AI Will Reverse Engineer Recipes From Photos

AI Will Reverse Engineer Recipes From Photos
Facebook

Facebook AI researchers have built a system that can analyze a photo of food and then create a recipe from scratch. Snap a photo of a particular dish and, within seconds, the system can analyze the image and generate a recipe with a list of ingredients and steps needed to create the dish.

The system can’t look at a photo of a particular pie or pancake and determine the exact type of flour used or the skillet or oven temperature, but the system will come up with a recipe for a very credible approximation. While the system is only for research, it has proved to be an interesting challenge for the broader project of teaching machines to see and understand the world.

Their “inverse cooking“ system uses computer vision, technology that extracts information from digital images and videos to give computers a high level of understanding of the visual world. It leverages not one but two neural networks, algorithms that are designed to recognize patterns in digital images, whether they are fern fronds, long muzzles or embossed characters.

Michal Drozdzal, a Research Scientist at Facebook AI Research, explains that the inverse cooking system splits the image-to-recipe problem into two parts: One neural network identifies the ingredients that it sees in the dish, while the other devises a recipe from the list. Drozdzal says this enhanced computer vision system is more effective than retrieval image-to-recipe techniques, which work to recognize the tasty treat in question and then search a database of preexisting recipes.

“Our system outperformed the retrieval system both on ingredient predictions and on generating plausible recipes,“ says Drozdzal. The proof is in the paella: Drozdzal and fellow Facebook AI Research scientist Adriana Romero, who met while studying for doctorates at the University of Barcelona, claim their system might even trot out a decent recipe for the  Spanish rice dish.

That is no mean feat, because food recognition is one of the toughest areas of natural image understanding. Food comes in all shapes and sizes, what AI scientists call “high intraclass variability,“ and changes appearance when it’s cooked. Take an onion, which could be white, yellow or red. It can be sliced into rings, slivers or chunks. You could bake, boil, braise, grill, fry or roast an onion, or just choose to eat it raw. A sautéed onion will be translucent, but sizzle the vegetable in butter, sugar and balsamic vinegar and you get brown manna from heaven: caramelized onions.

Just like an onion, there’s another layer of complexity: The vegetable is certainly present in paella, stews and curry, but it is often invisible to the naked eye. This is why any system of visual ingredient detection and recipe generation benefits from some high-level reasoning and prior knowledge: A standard paella contains some quantity of chopped and fried onion, a cake will likely contain sugar and no more than a pinch of salt, and a croissant will presumably include butter.
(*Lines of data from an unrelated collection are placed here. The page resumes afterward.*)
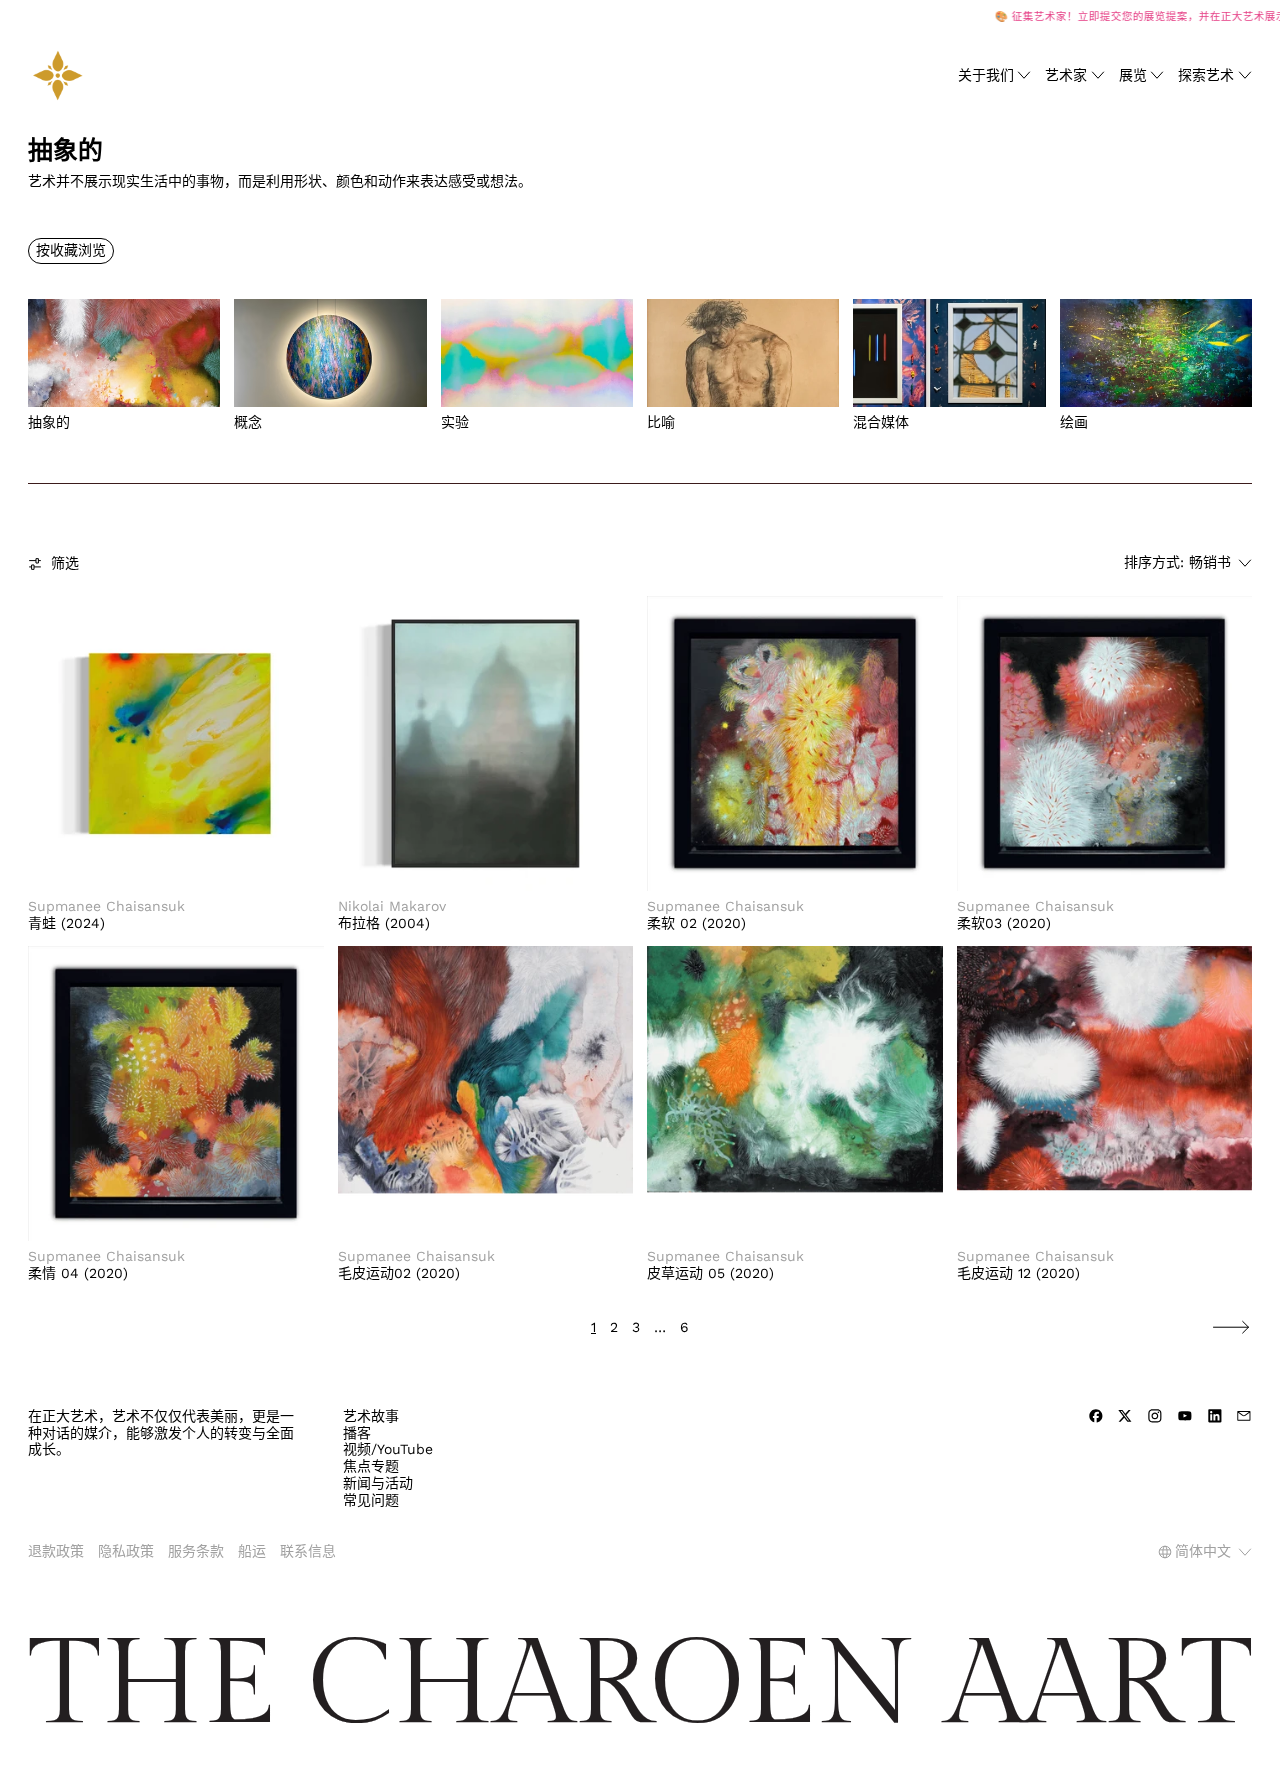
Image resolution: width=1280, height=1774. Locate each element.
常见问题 (371, 1500)
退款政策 (56, 1551)
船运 (252, 1551)
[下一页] (1231, 1327)
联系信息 (308, 1551)
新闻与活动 (378, 1483)
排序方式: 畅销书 (1177, 562)
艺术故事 (371, 1416)
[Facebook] (1096, 1416)
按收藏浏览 (71, 250)
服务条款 (196, 1551)
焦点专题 (371, 1466)
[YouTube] (1185, 1416)
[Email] (1244, 1416)
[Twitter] (1125, 1416)
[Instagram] (1155, 1416)
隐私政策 (126, 1551)
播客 (357, 1433)
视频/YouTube (388, 1449)
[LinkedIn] (1215, 1416)
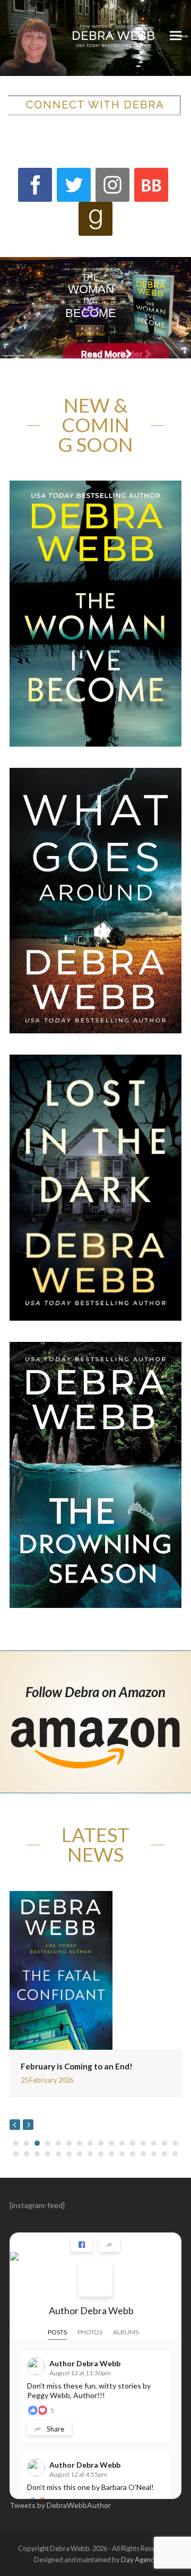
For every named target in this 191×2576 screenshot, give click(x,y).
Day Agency (139, 2559)
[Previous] (15, 2124)
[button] (175, 35)
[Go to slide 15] (164, 2143)
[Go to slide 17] (16, 2153)
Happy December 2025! (122, 2029)
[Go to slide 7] (79, 2143)
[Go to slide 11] (122, 2143)
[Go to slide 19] (37, 2153)
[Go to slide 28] (132, 2153)
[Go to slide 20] (47, 2153)
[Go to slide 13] (143, 2143)
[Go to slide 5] (58, 2143)
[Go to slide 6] (69, 2143)
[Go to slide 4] (47, 2143)
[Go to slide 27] (122, 2153)
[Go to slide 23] (79, 2153)
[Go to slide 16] (175, 2143)
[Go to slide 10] (111, 2143)
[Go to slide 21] (58, 2153)
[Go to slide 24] (90, 2153)
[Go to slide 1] (16, 2143)
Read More (103, 354)
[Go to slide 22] (69, 2153)
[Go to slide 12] (132, 2143)
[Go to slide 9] (100, 2143)
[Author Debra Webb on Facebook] (95, 2280)
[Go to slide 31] (164, 2153)
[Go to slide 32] (175, 2153)
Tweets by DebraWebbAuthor (60, 2505)
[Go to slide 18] (26, 2153)
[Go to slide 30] (154, 2153)
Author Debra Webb (91, 2310)
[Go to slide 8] (90, 2143)
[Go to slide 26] (111, 2153)
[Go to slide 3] (37, 2143)
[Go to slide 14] (154, 2143)
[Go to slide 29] (143, 2153)
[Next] (28, 2124)
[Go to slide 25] (100, 2153)
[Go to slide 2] (26, 2143)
Previous image-to-recipe programs were a bit more simple in their approach. In fact, they thought more like gopher librarians than like Le Cordon Bleu chefs. Drozdzal explains that these less sophisticated systems merely retrieved a recipe from a fixed data set based on the similarity of the photo to the images on file: “It was like having a photo of the food and then searching in a huge cookbook of pictures to match it up.“

The research project will have educational as well as epicurean benefits. “The food that we consume nowadays has changed from being home-cooked to takeout, so we’ve lost the information about how the food was prepared,“ says Romero. And it is not just foodies who stand to benefit from the principle of conditional generation, or neural networks that generate outputs from two modalities: the image and the inferred text.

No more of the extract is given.